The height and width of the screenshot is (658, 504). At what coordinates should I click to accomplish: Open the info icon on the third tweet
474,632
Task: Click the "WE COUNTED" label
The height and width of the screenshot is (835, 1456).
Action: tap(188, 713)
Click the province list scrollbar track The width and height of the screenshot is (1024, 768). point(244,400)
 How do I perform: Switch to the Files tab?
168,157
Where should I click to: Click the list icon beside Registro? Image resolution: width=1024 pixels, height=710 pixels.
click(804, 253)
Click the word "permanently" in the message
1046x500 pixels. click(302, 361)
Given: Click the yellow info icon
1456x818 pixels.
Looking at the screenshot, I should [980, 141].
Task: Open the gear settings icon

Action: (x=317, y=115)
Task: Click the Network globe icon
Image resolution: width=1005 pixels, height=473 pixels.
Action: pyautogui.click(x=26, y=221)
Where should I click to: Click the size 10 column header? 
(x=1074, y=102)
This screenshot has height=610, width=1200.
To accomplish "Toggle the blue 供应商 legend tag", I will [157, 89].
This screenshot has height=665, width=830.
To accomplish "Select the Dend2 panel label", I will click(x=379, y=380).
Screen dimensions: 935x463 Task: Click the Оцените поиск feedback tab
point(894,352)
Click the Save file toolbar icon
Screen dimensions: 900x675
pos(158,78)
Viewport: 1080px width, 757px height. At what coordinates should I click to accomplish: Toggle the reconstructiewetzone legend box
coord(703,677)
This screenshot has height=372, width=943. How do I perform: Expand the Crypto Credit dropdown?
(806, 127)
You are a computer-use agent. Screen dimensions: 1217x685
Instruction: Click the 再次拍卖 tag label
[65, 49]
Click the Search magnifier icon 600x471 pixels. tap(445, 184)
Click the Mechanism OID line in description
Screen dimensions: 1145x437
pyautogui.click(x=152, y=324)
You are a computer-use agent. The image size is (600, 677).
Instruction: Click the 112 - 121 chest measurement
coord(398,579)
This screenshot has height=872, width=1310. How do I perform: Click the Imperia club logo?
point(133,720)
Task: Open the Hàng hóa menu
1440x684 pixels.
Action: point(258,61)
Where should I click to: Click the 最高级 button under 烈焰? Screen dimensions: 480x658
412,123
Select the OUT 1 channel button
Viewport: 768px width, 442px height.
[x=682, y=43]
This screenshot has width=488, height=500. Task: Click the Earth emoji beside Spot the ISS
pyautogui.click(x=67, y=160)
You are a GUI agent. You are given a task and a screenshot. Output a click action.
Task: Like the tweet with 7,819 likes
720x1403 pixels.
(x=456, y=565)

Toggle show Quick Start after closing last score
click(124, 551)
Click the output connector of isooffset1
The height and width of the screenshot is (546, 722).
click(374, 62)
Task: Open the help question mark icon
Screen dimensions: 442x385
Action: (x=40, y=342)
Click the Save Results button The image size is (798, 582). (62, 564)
-*-
_YOUR OBJECTIVE_
The reply must present every entry, transcribed with its exact wording.

_EXERCISE RESULT_
The height and width of the screenshot is (658, 504). At what coordinates should I click to accomplish: Open the info icon on the third tweet
474,632
Task: Click the "WE COUNTED" label
The height and width of the screenshot is (835, 1456).
Action: tap(188, 713)
Click the province list scrollbar track The width and height of the screenshot is (1024, 768). point(244,400)
 How do I perform: Switch to the Files tab?
168,157
Where should I click to: Click the list icon beside Registro? Image resolution: width=1024 pixels, height=710 pixels.
click(804, 253)
Click the word "permanently" in the message
1046x500 pixels. click(302, 361)
Given: Click the yellow info icon
1456x818 pixels.
Looking at the screenshot, I should [980, 141].
Task: Open the gear settings icon

Action: (x=317, y=115)
Task: Click the Network globe icon
Image resolution: width=1005 pixels, height=473 pixels.
Action: pyautogui.click(x=26, y=221)
Where should I click to: Click the size 10 column header? 
(x=1074, y=102)
This screenshot has height=610, width=1200.
To accomplish "Toggle the blue 供应商 legend tag", I will [157, 89].
This screenshot has height=665, width=830.
To accomplish "Select the Dend2 panel label", I will click(x=379, y=380).
Screen dimensions: 935x463 Task: Click the Оцените поиск feedback tab
point(894,352)
Click the Save file toolbar icon
Screen dimensions: 900x675
pos(158,78)
Viewport: 1080px width, 757px height. At what coordinates should I click to accomplish: Toggle the reconstructiewetzone legend box
coord(703,677)
This screenshot has height=372, width=943. How do I perform: Expand the Crypto Credit dropdown?
(806, 127)
You are a computer-use agent. Screen dimensions: 1217x685
Instruction: Click the 再次拍卖 tag label
[65, 49]
Click the Search magnifier icon 600x471 pixels. tap(445, 184)
Click the Mechanism OID line in description
Screen dimensions: 1145x437
pyautogui.click(x=152, y=324)
You are a computer-use agent. The image size is (600, 677).
Instruction: Click the 112 - 121 chest measurement
coord(398,579)
This screenshot has height=872, width=1310. How do I perform: Click the Imperia club logo?
point(133,720)
Task: Open the Hàng hóa menu
1440x684 pixels.
Action: point(258,61)
Where should I click to: Click the 最高级 button under 烈焰? Screen dimensions: 480x658
412,123
Select the OUT 1 channel button
Viewport: 768px width, 442px height.
[x=682, y=43]
This screenshot has width=488, height=500. Task: Click the Earth emoji beside Spot the ISS
pyautogui.click(x=67, y=160)
You are a GUI agent. You are given a task and a screenshot. Output a click action.
Task: Like the tweet with 7,819 likes
720x1403 pixels.
(x=456, y=565)

Toggle show Quick Start after closing last score
click(124, 551)
Click the output connector of isooffset1
The height and width of the screenshot is (546, 722).
click(374, 62)
Task: Open the help question mark icon
Screen dimensions: 442x385
Action: (x=40, y=342)
Click the Save Results button The image size is (798, 582). (62, 564)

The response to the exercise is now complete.